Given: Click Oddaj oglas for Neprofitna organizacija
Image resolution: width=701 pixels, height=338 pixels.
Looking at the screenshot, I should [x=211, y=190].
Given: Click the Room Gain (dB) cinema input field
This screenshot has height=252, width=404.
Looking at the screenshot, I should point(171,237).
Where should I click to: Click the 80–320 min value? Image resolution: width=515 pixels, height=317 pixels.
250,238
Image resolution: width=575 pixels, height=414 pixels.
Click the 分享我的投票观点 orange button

-*-*-

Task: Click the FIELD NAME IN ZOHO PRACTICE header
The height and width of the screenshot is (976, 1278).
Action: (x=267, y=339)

-*-*-

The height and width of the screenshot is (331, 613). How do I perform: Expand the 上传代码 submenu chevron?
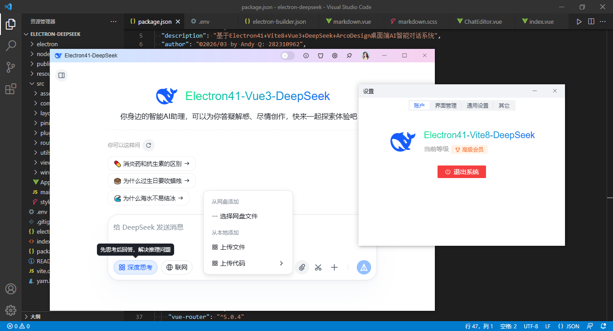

-*-*-

[Task item]: Retype only this portion of the data above: the line containing "This screenshot has height=252, width=404.", the line containing "Click the 分享我的投票观点 orange button", and all lines between them, exactly.

[Response]:
This screenshot has height=252, width=404.
Looking at the screenshot, I should point(171,237).
Where should I click to: Click the 80–320 min value? Image resolution: width=515 pixels, height=317 pixels.
250,238
Image resolution: width=575 pixels, height=414 pixels.
Click the 分享我的投票观点 orange button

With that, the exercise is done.